● **Problem description**: Only the lines from the start of the entries up to and including the line with "Click the Height" should be written out, exactly as they stand.

• • • • • • •

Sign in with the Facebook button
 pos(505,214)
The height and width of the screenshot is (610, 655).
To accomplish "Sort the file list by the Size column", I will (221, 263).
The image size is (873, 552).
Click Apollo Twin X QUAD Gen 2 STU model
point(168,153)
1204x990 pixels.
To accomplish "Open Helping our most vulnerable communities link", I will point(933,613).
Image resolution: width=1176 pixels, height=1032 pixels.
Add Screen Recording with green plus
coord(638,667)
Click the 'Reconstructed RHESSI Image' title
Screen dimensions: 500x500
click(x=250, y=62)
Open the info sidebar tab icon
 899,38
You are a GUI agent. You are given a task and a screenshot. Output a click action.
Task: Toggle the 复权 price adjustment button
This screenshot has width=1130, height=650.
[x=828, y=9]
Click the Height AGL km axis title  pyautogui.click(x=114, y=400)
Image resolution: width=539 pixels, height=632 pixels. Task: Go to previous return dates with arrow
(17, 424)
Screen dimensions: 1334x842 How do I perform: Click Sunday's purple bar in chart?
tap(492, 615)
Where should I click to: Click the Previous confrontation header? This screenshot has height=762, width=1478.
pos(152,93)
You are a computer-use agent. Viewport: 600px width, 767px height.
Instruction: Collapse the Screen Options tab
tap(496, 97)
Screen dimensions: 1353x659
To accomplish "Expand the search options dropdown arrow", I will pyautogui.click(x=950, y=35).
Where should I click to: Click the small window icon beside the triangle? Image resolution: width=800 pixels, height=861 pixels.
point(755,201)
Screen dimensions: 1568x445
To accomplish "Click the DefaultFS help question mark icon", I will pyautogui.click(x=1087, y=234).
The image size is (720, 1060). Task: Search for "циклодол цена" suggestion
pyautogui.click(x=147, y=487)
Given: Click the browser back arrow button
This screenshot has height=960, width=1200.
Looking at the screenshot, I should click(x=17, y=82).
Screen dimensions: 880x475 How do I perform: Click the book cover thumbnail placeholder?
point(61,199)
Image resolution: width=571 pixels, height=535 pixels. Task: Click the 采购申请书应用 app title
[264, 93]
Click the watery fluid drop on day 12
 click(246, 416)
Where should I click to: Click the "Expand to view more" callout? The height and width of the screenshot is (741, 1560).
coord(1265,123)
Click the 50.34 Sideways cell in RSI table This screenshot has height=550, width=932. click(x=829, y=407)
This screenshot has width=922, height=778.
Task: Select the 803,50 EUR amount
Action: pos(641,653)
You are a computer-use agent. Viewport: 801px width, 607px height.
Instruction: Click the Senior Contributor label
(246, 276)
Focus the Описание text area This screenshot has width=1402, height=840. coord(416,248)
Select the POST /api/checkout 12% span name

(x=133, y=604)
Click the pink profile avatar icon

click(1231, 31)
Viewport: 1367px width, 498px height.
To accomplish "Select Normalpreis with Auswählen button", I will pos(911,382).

• • • • • • •

● **Result for this task**:
Sign in with the Facebook button
 pos(505,214)
The height and width of the screenshot is (610, 655).
To accomplish "Sort the file list by the Size column", I will (221, 263).
The image size is (873, 552).
Click Apollo Twin X QUAD Gen 2 STU model
point(168,153)
1204x990 pixels.
To accomplish "Open Helping our most vulnerable communities link", I will point(933,613).
Image resolution: width=1176 pixels, height=1032 pixels.
Add Screen Recording with green plus
coord(638,667)
Click the 'Reconstructed RHESSI Image' title
Screen dimensions: 500x500
click(x=250, y=62)
Open the info sidebar tab icon
 899,38
You are a GUI agent. You are given a task and a screenshot. Output a click action.
Task: Toggle the 复权 price adjustment button
This screenshot has width=1130, height=650.
[x=828, y=9]
Click the Height AGL km axis title  pyautogui.click(x=114, y=400)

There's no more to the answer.